Proxmox VE Ceph Benchmark 2018/02

Discussion in 'Proxmox VE: Installation and configuration' started by martin, Feb 27, 2018.

  1. martin

    martin Proxmox Staff Member
    Staff Member

    Joined:
    Apr 28, 2005
    Messages:
    625
    Likes Received:
    289
    To optimize performance in hyper-converged deployments with Proxmox VE and Ceph storage
    hardware setup is an important factor.

    This Ceph benchmark shows some examples. We are also curious to hear about your setups and performance outcomes, please post and discuss this here.

    Download PDF
    Proxmox VE Ceph Benchmark 2018/02
    __________________
    Best regards,

    Martin Maurer
    Proxmox VE project leader
     
    ddhulla, El Tebe, r.jochum and 8 others like this.
  2. PigLover

    PigLover Active Member

    Joined:
    Apr 8, 2013
    Messages:
    100
    Likes Received:
    32
    Interesting and useful write up. A bit summarized on the results presented (thin on details) but still quite useful.

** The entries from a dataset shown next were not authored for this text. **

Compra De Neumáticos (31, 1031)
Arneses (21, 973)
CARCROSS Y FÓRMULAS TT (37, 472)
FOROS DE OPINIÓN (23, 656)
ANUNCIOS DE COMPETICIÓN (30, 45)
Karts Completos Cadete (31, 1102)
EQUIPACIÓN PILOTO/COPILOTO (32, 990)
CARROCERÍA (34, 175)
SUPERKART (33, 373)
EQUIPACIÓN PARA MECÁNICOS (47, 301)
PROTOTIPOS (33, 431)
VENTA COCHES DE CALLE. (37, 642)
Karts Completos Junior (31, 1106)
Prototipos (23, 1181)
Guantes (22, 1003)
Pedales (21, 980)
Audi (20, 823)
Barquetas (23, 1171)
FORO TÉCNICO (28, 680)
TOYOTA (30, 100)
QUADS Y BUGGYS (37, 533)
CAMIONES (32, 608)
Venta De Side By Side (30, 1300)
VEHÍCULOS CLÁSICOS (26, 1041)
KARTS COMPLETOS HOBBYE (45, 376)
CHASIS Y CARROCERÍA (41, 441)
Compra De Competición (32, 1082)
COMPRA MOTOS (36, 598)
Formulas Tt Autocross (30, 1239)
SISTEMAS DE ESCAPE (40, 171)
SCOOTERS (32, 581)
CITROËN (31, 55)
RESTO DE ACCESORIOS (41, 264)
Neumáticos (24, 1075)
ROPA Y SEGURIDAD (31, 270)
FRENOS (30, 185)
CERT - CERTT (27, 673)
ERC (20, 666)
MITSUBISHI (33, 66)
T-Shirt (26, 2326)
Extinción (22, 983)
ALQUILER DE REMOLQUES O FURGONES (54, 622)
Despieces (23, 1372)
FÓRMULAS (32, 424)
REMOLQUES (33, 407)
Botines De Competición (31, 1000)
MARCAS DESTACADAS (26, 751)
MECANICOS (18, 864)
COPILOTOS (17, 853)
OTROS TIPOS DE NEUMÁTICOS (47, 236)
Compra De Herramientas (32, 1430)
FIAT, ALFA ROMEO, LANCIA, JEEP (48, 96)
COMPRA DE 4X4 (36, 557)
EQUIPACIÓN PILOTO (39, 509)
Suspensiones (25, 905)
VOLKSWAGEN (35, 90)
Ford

    I was surprised to see the large read performance gain with 100Gbe network vs 10Gbe, especially given the close race between them on the write side. Some more digging on this - and potential optimization strategy - would be warranted.

    Also, the introduction discusses the possibility of using a 3-node cluster with the comment that in a three node cluster "the data is still available after the loss of a node". While true, this is sorely incomplete and misleading. If you are going to make this statement you really owe your readers at last a slighly more detailed treatment of failure modes showing why it takes "replication count"+1 nodes (four in this case) to maintain fully stable operation with a failed node and some treatment of why odd-numbers of nodes create more resilient outcomes.
     
  3. tschanness

    tschanness Member

    Joined:
    Oct 30, 2016
    Messages:
    275
    Likes Received:
    19
    Hi,
    interesting, thanks for posting. Do you have 40GBit/s NICs as well? Were your interfaces bonded? I guess a lot of people would be interessted in LAGs with 2-4 GBit NICs.
    I would be interessted in a benchmark with 8 OSDs (or even more).

    Thanks,
    Jonas
     
  4. tom

    tom Proxmox Staff Member
    Staff Member

    Joined:
    Aug 29, 2006
    Messages:
    13,159
    Likes Received:
    352
    We did not used any bonds. Anything slower than 10 Gbit is a big limiting factor for SSD Ceph Clusters.

    We did not test 40 Gbit.

    If you can improve your network throughput (bonds) and latency, it will help.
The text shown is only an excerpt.